Special teams Monday

On Friday night, the Minnesota Timberwolves hung around long enough and took advantage of a Los Angeles Clippers’ offense that, despite dominating most of the game even without Chris Paul, stagnated after Mo Williams, who couldn’t miss, got himself ejected. Minnesota won the game on a Kevin Love 3-pointer off an in-bounds play with 1.5 seconds remaining. The 101-98 game-winning margin was the T-Wolves only lead of the night after going up 2-0 to start the game.

In college action, Michigan State was all over Purdue in East Lansing, 83-58, the Boilermakers being a much better team in West Lafayette than on the road. Vanderbilt, meanwhile, hasn’t quite been able to right its ship, dropping a tough one in overtime to #15 Mississippi State, 78-77. Other notable games included Virginia Tech upsetting UVA in a low-scoring affair (47-45), Notre Dame upsetting previously undefeated #1 Syracuse, and Florida State salvaging its season with an upset of Duke in Durham just a week after it blew out free falling North Carolina. There also was this neat fact:

Sometime Saturday night or Sunday morning, former Penn State football coach Joe Paterno died after a battle with lung cancer.  Beyond the longevity of his tenure, recent information about his handling of the Jerry Sandusky situation has obscured and clouded Paterno’s legacy. One has to wonder, though, whether Paterno would be alive today if he had been allowed to remain in his post. It isn’t a sensational suggestion: he and others addressed this very question in years past (in an article, probably in Sports Illustrated, for which I spent a good amount of time unsuccessfully searching on Sunday). The other footnote on this story right now is the mishandling of the death announcement by the media– particularly CBS Sports, which lifted a premature story without attribution from Onward State, a PSU student site, and then attempted to blame that site when the error was revealed.
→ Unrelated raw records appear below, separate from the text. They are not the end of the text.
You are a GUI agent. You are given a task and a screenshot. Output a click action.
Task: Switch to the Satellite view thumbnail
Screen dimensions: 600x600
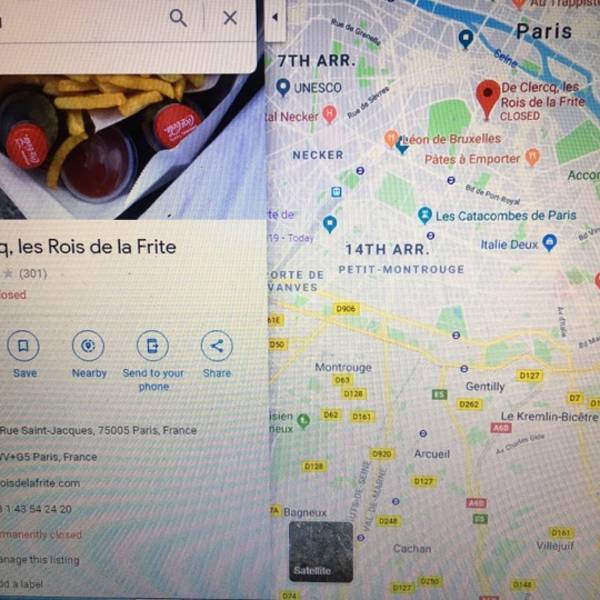(x=321, y=551)
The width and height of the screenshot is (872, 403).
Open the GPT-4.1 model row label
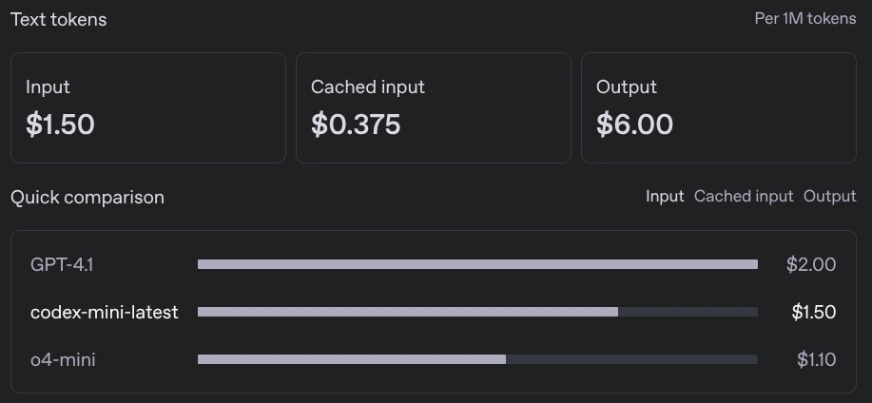(62, 265)
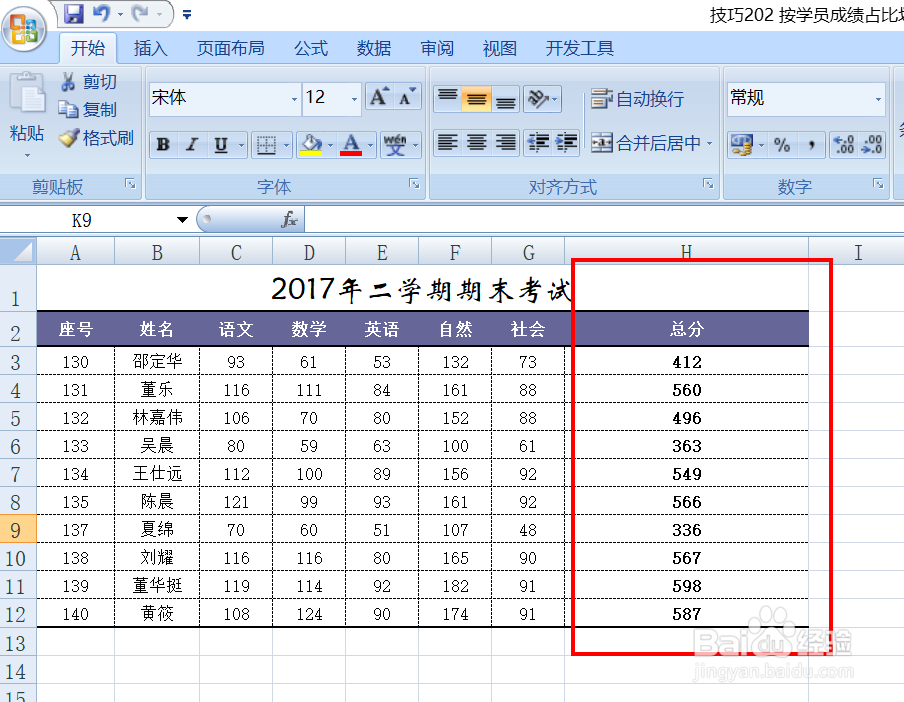904x702 pixels.
Task: Toggle italic formatting
Action: coord(190,144)
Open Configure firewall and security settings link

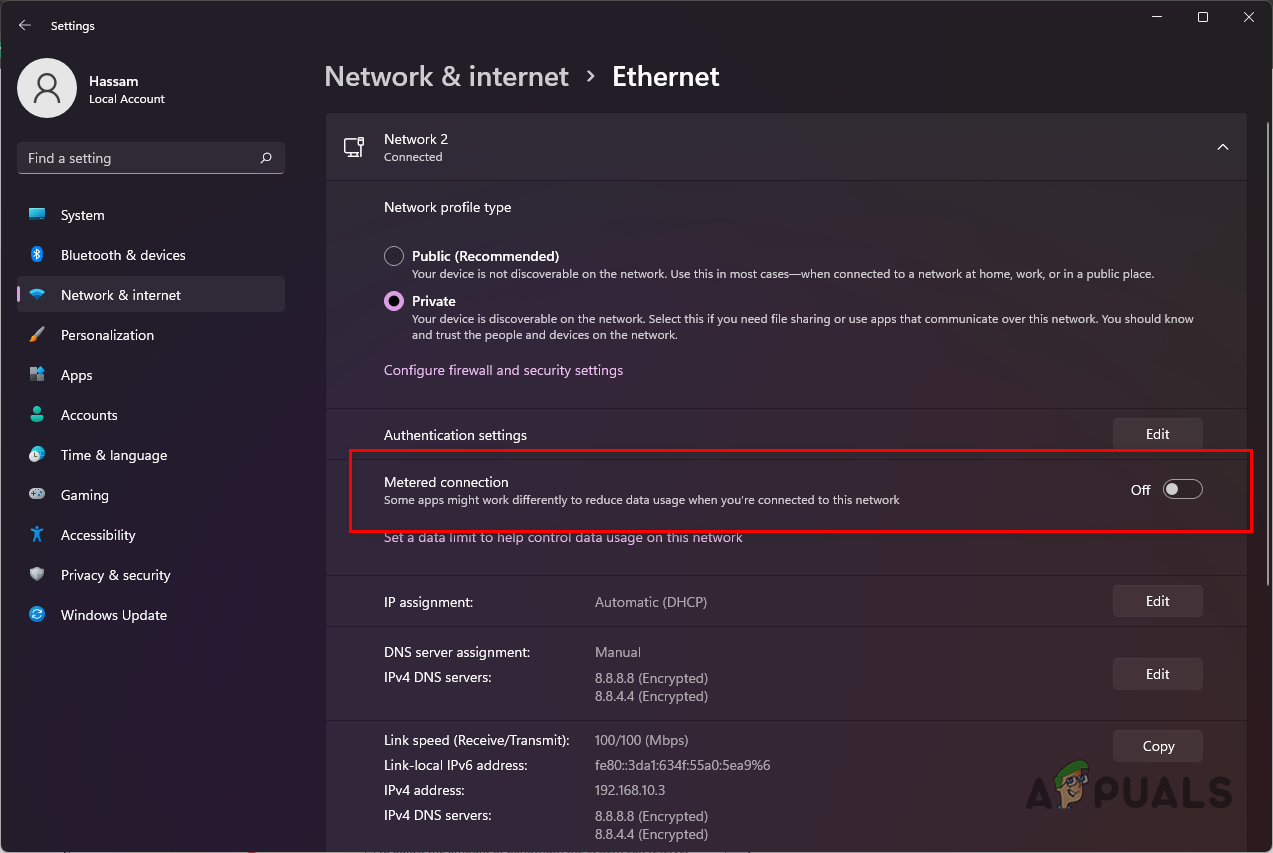click(x=503, y=370)
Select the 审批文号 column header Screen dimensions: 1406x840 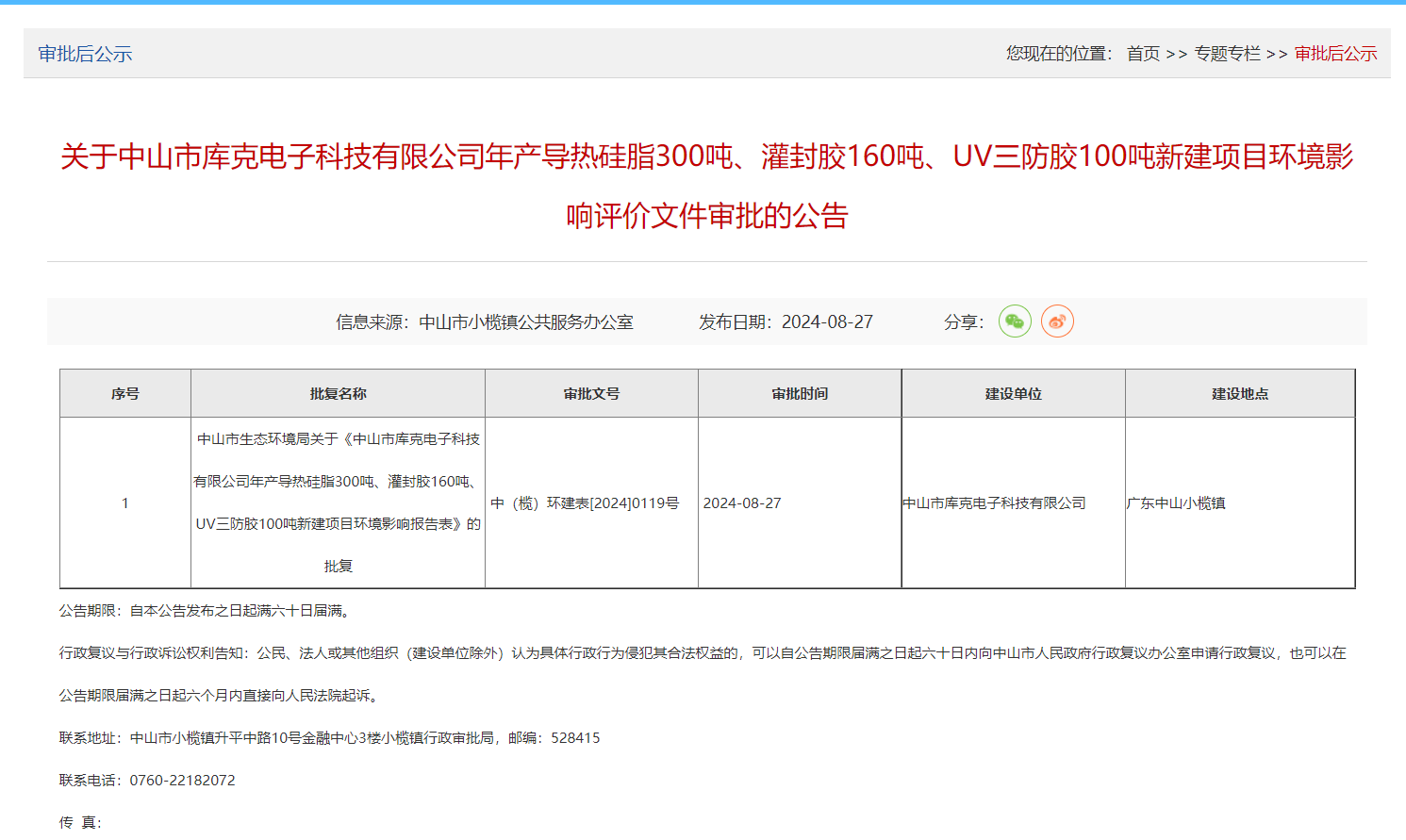(x=591, y=394)
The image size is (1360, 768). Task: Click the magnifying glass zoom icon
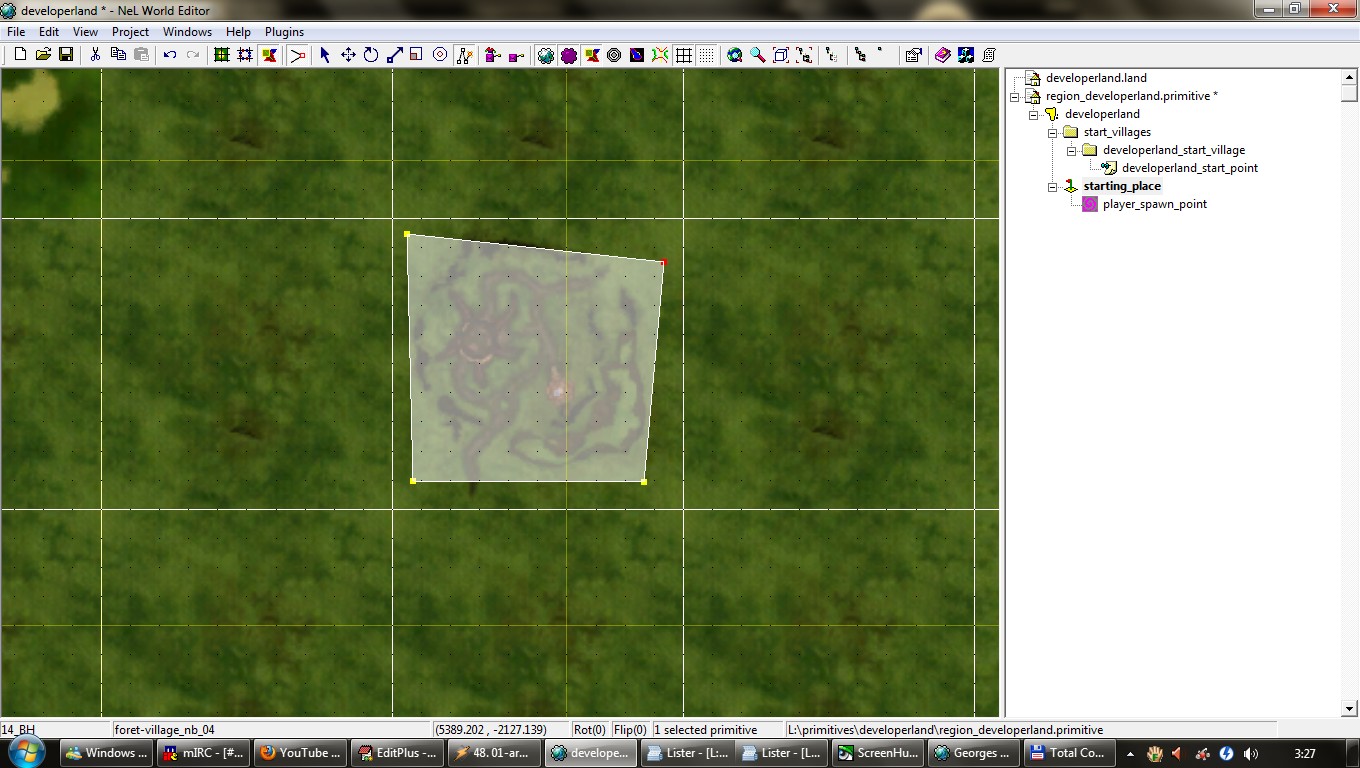point(758,55)

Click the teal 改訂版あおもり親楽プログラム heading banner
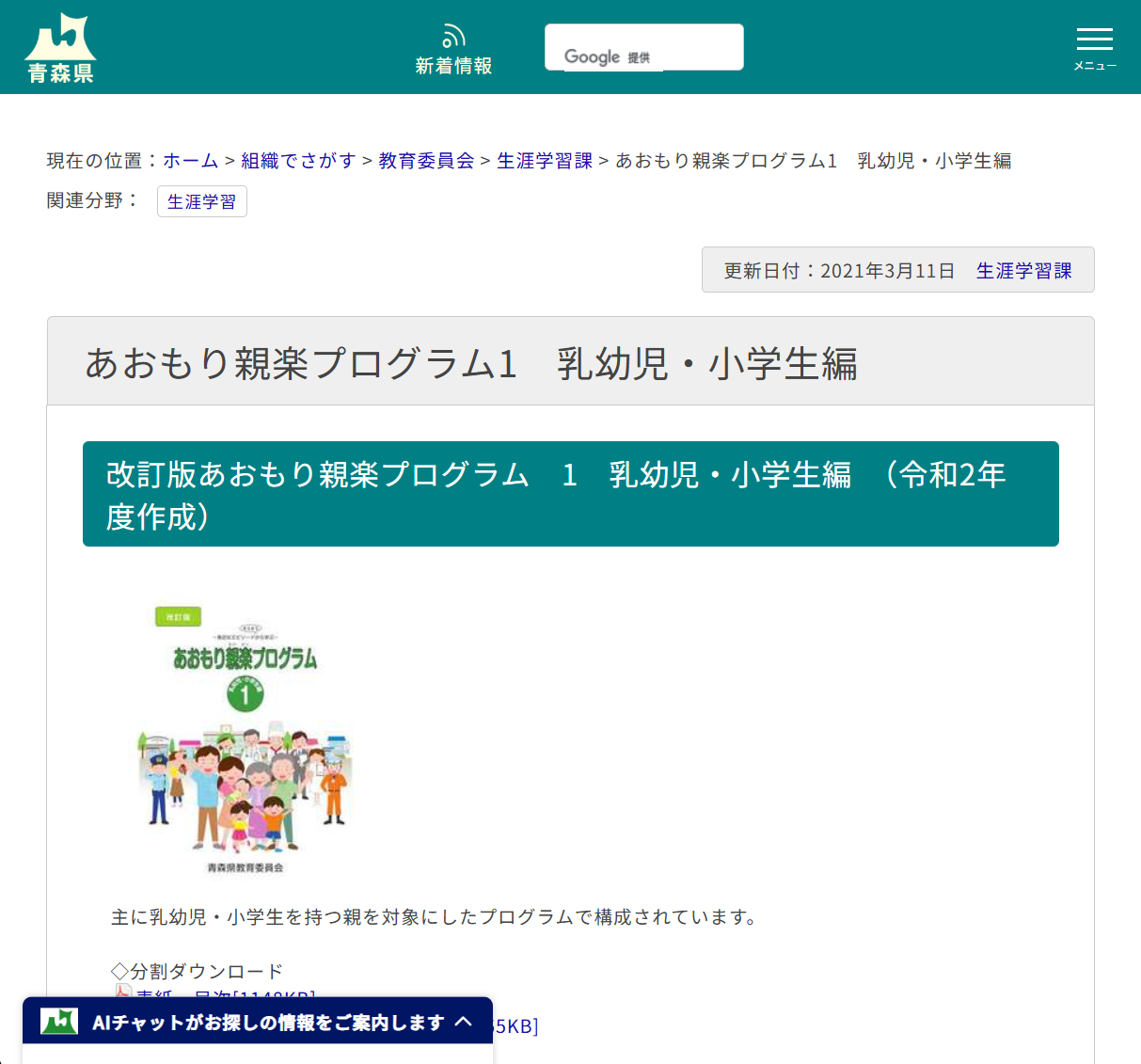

Sunday featured the NFL playoffs’ final four and saw New England and New York advancing to the Super Bowl. In each game, the losing team appeared to be in control at the end, only to commit crippling special teams errors that delivered the victory to their opponent. When the teams meet in the Super Bowl, Eli Manning will have the opportunity to double his brother’s championship total, while Tom Brady could join Terry Bradshaw and Joe Montana as the only quarterbacks to win four Super Bowls. Super Bowl XLVI will be a rematch of Super Bowl XLII, which the Giants won 17-14, thanks in large part to a fourth-quarter catch by WR David Tyree.

In the Australian Open, Serena Williams lost 6-2, 6-3 to Ekaterina Makarova. Williams was the last American alive in the tournament.